Home Health Payment Rule and Impact on Enhabit
The home health payment rule is a proposed regulation by the Centers for Medicare & Medicaid Services (CMS) that directly impacts the financial performance of companies providing home health services, such as Enhabit. The proposed 2025 rule includes a permanent adjustment of negative 4.06%, resulting in a net decrease of 1.7% in Medicare reimbursements. For Enhabit, this adjustment is estimated to have a negative 1.05% impact based on their current patient mix.
This payment rule is relevant to Enhabit’s performance as it could reduce the company’s Medicare revenue, which is a significant portion of its business. To mitigate this impact, the home health community is supporting the Preserving Access to Home Health Act, aimed at preventing further cuts by CMS. Enhabit is actively involved in advocacy efforts alongside industry associations like NAHC and PQHH to push for this legislation.

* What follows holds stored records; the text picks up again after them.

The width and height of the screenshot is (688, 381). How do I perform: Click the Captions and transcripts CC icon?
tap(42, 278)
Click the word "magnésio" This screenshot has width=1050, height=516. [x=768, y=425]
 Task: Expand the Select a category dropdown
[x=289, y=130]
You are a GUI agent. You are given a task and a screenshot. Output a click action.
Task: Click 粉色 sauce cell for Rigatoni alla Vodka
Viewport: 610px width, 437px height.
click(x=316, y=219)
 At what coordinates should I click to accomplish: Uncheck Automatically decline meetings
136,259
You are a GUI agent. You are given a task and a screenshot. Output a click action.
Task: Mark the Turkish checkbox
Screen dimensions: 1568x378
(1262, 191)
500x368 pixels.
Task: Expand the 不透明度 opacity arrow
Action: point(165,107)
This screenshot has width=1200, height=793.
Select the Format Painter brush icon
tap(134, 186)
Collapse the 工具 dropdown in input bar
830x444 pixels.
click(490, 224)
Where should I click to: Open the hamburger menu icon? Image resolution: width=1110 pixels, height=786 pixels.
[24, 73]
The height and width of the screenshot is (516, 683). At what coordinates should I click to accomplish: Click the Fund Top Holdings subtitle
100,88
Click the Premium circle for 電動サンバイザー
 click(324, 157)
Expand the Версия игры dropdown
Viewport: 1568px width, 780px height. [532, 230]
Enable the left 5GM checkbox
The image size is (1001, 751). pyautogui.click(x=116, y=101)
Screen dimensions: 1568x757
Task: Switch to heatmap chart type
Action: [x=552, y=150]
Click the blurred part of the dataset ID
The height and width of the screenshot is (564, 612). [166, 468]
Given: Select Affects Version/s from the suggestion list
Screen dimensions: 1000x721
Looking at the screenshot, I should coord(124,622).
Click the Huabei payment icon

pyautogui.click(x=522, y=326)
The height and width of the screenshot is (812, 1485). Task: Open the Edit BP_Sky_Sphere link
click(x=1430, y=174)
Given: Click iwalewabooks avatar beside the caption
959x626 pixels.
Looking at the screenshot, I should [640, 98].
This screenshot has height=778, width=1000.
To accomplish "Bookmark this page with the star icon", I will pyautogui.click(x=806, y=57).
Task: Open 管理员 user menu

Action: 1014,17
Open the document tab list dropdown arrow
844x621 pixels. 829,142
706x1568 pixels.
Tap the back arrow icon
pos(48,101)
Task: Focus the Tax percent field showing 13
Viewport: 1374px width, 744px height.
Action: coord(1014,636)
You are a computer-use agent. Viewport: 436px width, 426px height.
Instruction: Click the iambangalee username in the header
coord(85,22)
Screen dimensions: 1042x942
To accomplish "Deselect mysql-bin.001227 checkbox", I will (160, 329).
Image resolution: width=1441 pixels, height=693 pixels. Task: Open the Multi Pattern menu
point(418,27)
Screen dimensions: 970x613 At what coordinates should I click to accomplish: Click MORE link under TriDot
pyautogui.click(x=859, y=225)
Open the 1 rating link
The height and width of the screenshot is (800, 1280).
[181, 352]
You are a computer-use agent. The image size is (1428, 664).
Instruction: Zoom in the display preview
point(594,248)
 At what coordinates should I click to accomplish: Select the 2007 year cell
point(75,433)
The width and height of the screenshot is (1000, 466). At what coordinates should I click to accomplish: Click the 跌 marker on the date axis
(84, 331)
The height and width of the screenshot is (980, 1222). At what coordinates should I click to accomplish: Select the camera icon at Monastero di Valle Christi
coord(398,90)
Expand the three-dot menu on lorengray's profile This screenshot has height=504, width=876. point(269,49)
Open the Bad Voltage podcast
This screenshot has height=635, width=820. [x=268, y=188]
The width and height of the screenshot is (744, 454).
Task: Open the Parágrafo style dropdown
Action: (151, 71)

Additionally, Enhabit’s strategic focus on shifting admissions to higher-paying contracts through its payer innovation strategy is helping to counterbalance potential revenue losses from these cuts. By aligning with payers who recognize the value of their care, Enhabit is successfully increasing non-Medicare revenue per visit, which is crucial for sustaining and growing the business amidst regulatory challenges.
Operational Enhabit Strides
Enhabit has made significant strides in improving its operations across both its home health and hospice segments. In 2024, 71% of admissions now come from Medicare fee-for-service and payer innovation contracts, up from 58% in 2023. This growth reflects the company’s strategy to focus on higher-paying contracts, a trend expected to accelerate following the termination of an unfavorable national agreement. One-third of Enhabit’s branches reported year-over-year growth in Medicare fee-for-service admissions, and a dedicated project team is working to stabilize and grow this segment further.
The company’s collaboration with Accountable Care Organizations (ACOs) has also expanded, enhancing opportunities for value-based quality incentives. Enhabit’s use of technology, particularly the Medalogix Pulse tool, has optimized care plans, reducing visits per episode and increasing revenue per visit.
In the Hospice segment, the company has seen steady growth in its average daily census, supported by the implementation of a case management model and a centralized admissions department. The company’s strategic investments in new market entries, such as a new location in Melbourne, Florida, have bolstered its expansion efforts.
Enhabit’s success in recruitment and retention has eliminated nursing contract labor and increased its full-time nursing staff, supporting long-term growth. The company’s focus on career development has led to numerous internal promotions, fostering a culture of growth that aligns with its strategic goals.
Noteworthy Financial Developments from Q2
Enhabit recently came out with its Q2 results. The most important among these highlights are as follows:
- Consolidated net revenue for Q2 2024 was $260.6 million, a slight decrease of 0.6% year-over-year.
- Consolidated adjusted EBITDA rose to $25.2 million, reflecting a 5.4% increase from the previous year.
- Home Health segment revenue declined by 1.7% due to lower Medicare re-certifications, but non-Medicare admissions grew by 25.2%.
- Hospice segment revenue increased by 3.9% year-over-year, driven by higher Medicare reimbursement rates and increased patient days.
- The company’s leverage ratio decreased to 5.1x, with $40 million in debt reduction since the July 2022 spinoff.
- The company narrowed its full-year 2024 guidance, expecting net service revenue between $1.060 billion and $1.063 billion, and adjusted EBITDA between $100 million and $106 million.